0.0337g of a volatile liquid when vaporized completely at 100Pa and 300K occupied a volume of 20cm3. When this volume of vapor was completely burnt in an excess of oxygen, 40cm3 of carbon dioxide and 20cm3 of water vapor were formed. All volumes being measured at the same temperature and pressure. What is the formula of the compound? A: C2H2 B: C3H3 C: CH2CO D: CH3CHO
There are two or three ways of approaching this. The simplest way, but one that doesn't really cinch an answer is this.
Use PV = nRT. Solve for n = number of mols. Then n = g/molar mass. You have n and g, solve for molar mass. I get 42 for that. The molar mass of A is 26, B is 39, C is 42 and D is 44. So you assume C is the answer but it doesn't leave much room for rounding errors and that kind of thing.
If you wish to confirm that you can do this.
Use PV = nRT and convert 20 cc H2O to moles and convert 40 cc CO2 to moles.
Then grams = mol x molar mass; convert H2O and CO2 to grams H and grams C.
Add g H and g C and subtract from mass sample to find g oxygen (O, not O2).
Then convert g C, g H, g O to moles . moles = grams/molar mass
Finally, find the ratio of the elements to each other and that comes out CH2O.
If PV=nRT, (100)(2x10^-5)=(n)x(8.31)x(300), n is 8.02x10^-7. How did you manage to get the mr of 42?
To determine the formula of the compound, we need to analyze the stoichiometry of the reaction and calculate the number of moles of carbon, hydrogen, and oxygen in the compound.
Given:
Mass of the volatile liquid = 0.0337g
Volume of the vapor = 20cm^3
Volume of carbon dioxide = 40cm^3
Volume of water vapor = 20cm^3
Step 1: Calculate the number of moles of carbon dioxide and water vapor.
We know that 1 mole of any gas occupies 22.4L at standard temperature and pressure (STP). Since the volumes are given at the same temperature and pressure, we can apply this ratio to convert the volumes to moles.
Number of moles of carbon dioxide = (40cm^3 / 22.4L/mol) = 1.79 moles
Number of moles of water vapor = (20cm^3 / 22.4L/mol) = 0.89 moles
Step 2: Calculate the number of moles of carbon and hydrogen.

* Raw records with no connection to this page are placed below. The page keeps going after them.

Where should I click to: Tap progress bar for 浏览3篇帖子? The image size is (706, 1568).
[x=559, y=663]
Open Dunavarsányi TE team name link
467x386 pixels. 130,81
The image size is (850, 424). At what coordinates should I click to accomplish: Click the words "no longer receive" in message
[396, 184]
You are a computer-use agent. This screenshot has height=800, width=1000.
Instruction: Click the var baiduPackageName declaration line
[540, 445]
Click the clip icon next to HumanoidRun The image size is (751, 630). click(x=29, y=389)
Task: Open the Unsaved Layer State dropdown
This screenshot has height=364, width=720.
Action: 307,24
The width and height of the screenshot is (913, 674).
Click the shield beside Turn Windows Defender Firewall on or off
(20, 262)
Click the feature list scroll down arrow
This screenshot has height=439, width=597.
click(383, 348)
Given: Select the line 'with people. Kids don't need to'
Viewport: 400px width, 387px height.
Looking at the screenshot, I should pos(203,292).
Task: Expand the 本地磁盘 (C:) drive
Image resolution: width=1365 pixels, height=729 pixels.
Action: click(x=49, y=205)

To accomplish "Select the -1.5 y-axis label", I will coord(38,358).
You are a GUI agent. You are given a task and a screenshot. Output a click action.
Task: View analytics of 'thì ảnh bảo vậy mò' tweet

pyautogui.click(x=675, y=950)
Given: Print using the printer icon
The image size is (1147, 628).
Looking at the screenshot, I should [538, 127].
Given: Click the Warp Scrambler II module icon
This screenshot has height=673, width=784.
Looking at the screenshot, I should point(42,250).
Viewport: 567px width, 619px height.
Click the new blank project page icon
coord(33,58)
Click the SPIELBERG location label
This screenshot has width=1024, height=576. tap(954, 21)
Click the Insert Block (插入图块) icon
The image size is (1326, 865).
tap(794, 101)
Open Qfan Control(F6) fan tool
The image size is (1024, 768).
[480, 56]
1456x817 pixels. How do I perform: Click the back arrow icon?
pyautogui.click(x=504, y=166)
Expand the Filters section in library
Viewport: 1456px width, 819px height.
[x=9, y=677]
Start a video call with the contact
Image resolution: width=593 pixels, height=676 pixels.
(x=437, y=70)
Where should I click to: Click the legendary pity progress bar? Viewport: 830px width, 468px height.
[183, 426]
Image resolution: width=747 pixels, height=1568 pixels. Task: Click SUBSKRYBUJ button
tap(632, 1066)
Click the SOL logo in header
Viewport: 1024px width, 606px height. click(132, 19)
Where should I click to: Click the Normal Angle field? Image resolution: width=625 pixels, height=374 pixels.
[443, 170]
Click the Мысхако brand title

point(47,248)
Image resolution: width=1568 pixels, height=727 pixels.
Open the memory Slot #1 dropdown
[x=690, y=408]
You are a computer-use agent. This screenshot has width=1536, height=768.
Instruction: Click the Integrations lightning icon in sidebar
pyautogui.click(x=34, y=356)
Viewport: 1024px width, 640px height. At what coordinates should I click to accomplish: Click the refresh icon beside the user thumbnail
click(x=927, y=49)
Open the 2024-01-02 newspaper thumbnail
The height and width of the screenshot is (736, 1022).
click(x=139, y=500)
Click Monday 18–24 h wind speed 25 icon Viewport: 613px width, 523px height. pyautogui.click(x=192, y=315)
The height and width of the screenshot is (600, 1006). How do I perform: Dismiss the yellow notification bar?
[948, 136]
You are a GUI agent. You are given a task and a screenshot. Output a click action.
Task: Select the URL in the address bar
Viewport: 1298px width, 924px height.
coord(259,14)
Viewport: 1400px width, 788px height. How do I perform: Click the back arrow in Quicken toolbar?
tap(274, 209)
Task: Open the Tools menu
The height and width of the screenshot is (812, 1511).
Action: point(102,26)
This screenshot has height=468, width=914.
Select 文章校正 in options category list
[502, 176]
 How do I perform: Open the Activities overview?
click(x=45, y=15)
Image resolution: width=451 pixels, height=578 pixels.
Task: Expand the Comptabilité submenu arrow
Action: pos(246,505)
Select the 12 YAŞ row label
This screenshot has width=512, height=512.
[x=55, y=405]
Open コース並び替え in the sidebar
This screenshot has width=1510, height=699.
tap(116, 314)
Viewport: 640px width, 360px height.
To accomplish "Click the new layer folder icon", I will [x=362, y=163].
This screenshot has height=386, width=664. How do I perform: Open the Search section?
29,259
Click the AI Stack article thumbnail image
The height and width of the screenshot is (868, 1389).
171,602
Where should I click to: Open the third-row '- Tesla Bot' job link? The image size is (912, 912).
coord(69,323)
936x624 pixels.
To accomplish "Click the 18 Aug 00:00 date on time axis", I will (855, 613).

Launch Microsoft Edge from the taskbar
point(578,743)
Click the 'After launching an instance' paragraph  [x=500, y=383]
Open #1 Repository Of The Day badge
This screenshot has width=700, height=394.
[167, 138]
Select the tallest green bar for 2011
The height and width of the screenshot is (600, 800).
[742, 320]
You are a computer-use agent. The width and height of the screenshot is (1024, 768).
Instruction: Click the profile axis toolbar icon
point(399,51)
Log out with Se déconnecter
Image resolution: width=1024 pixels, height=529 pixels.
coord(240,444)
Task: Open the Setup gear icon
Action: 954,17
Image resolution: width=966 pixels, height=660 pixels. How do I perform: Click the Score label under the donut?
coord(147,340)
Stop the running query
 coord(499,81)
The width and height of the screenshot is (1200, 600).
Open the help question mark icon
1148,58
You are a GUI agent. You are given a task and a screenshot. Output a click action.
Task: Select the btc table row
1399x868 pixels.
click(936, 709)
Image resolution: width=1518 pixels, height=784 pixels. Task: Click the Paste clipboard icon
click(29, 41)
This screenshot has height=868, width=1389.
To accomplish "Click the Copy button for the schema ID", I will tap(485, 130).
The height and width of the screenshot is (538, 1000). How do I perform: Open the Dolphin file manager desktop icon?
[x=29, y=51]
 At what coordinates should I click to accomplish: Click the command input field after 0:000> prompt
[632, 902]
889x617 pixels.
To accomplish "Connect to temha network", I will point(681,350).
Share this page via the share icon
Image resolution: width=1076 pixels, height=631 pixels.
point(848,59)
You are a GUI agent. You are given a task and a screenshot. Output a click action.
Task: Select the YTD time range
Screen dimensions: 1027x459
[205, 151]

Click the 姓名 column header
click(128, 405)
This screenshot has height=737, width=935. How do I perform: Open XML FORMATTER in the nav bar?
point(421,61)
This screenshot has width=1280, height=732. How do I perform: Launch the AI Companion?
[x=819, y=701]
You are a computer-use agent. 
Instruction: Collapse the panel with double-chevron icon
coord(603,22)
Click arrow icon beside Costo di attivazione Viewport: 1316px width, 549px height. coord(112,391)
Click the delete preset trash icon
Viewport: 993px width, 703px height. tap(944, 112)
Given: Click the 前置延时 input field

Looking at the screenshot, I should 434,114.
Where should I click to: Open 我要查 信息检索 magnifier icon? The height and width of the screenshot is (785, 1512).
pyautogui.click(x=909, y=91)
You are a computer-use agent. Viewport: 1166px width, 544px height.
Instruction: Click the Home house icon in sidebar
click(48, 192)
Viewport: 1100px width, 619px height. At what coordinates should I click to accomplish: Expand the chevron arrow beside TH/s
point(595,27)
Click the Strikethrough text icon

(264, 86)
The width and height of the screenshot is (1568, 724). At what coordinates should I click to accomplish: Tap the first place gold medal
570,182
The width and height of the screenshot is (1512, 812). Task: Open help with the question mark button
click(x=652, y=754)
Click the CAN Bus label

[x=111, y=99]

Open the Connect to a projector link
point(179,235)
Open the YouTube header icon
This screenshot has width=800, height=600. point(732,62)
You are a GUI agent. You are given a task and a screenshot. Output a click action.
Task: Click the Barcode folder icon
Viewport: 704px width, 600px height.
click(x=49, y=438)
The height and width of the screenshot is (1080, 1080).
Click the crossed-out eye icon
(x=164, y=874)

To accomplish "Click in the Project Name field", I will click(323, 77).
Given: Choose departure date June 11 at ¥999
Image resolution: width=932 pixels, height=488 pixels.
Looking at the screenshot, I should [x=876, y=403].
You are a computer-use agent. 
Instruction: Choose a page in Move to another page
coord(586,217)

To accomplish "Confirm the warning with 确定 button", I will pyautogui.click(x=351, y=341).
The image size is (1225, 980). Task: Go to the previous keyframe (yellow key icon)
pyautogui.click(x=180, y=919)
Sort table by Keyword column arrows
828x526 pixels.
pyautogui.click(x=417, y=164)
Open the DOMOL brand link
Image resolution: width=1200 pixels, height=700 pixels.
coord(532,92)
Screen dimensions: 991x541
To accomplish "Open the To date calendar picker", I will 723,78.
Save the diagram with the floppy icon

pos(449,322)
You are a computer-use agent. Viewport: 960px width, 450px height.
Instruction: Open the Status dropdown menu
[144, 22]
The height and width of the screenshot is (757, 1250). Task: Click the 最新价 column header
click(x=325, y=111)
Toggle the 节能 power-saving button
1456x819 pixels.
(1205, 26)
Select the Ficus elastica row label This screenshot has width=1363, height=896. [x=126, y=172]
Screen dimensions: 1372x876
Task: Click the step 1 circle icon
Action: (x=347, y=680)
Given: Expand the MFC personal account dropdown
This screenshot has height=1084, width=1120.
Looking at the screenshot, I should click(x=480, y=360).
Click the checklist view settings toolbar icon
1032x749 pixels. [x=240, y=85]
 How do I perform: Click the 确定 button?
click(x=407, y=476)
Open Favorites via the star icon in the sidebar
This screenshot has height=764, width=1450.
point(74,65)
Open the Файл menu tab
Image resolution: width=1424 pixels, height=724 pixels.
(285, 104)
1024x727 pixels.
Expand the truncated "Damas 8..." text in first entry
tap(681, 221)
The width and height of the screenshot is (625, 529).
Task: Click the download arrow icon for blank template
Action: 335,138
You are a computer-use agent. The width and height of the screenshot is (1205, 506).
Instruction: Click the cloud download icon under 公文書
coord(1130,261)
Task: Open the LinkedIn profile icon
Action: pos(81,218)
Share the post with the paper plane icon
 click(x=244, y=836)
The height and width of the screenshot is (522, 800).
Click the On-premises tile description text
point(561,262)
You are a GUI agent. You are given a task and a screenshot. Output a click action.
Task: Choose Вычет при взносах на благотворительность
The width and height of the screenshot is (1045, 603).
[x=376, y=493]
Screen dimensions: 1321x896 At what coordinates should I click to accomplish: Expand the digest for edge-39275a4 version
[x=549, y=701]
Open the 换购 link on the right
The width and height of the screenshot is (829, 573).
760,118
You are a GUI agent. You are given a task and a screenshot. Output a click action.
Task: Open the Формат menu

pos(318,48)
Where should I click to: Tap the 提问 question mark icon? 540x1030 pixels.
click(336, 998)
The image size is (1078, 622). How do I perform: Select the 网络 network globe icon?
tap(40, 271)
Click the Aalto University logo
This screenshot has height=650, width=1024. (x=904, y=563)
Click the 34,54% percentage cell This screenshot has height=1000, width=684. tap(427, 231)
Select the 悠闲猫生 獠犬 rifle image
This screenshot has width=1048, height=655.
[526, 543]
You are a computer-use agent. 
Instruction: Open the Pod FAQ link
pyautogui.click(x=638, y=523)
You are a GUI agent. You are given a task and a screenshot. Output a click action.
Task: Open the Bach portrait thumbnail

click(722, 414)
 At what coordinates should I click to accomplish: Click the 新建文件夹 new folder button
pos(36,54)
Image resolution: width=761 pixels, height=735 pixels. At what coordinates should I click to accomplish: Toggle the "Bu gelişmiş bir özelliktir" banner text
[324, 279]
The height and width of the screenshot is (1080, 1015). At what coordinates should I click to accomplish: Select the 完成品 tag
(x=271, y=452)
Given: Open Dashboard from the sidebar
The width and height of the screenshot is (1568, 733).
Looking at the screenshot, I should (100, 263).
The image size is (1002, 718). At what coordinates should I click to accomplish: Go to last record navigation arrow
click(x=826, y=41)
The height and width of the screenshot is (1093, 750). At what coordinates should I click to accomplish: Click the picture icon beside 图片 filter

From the balanced chemical equation for the combustion of the compound, we can see that one mole of the compound produces one mole of carbon dioxide and one mole of water.
Since we have 1.79 moles of carbon dioxide and 0.89 moles of water, it means there must be the same number of moles of the compound. Therefore, we can conclude that the number of moles of carbon and hydrogen in the compound is also 1.79 and 0.89, respectively.
Step 3: Calculate the molar mass of carbon and hydrogen.
The molar mass of an element is the mass of one mole of that element. The molar mass of carbon (C) is approximately 12 g/mol, and the molar mass of hydrogen (H) is approximately 1 g/mol.
Step 4: Calculate the empirical formula.
To calculate the empirical formula, divide the number of moles of each element by the smallest number of moles. In this case, the smallest number of moles is 0.89.
Carbon: (1.79 moles / 0.89 moles) ≈ 2
Hydrogen: (0.89 moles / 0.89 moles) = 1
Therefore, the empirical formula is CH2.
Step 5: Determine the molecular formula.
To determine the molecular formula, we need to know the molar mass of the compound. The molar mass can be calculated by adding up the molar mass of each element.
Molar mass of carbon = (2 moles x 12 g/mol) = 24 g/mol
Molar mass of hydrogen = (2 moles x 1 g/mol) = 2 g/mol
The molar mass of the compound is approximately 26 g/mol.
Now, compare the molar mass of the compound with the empirical formula's molar mass (CH2 = 14 g/mol). If the molar mass is an integer multiple of the empirical formula's molar mass, we can determine the molecular formula.
The molecular mass is found to be approximately twice the empirical formula mass. Therefore, the molecular formula of the compound is C2H4.
Looking at the available options, none match the calculated molecular formula. Therefore, none of the options A, B, C, or D is the correct answer.
Note: The calculation assumes ideal behavior for gases and ignores any possible deviations.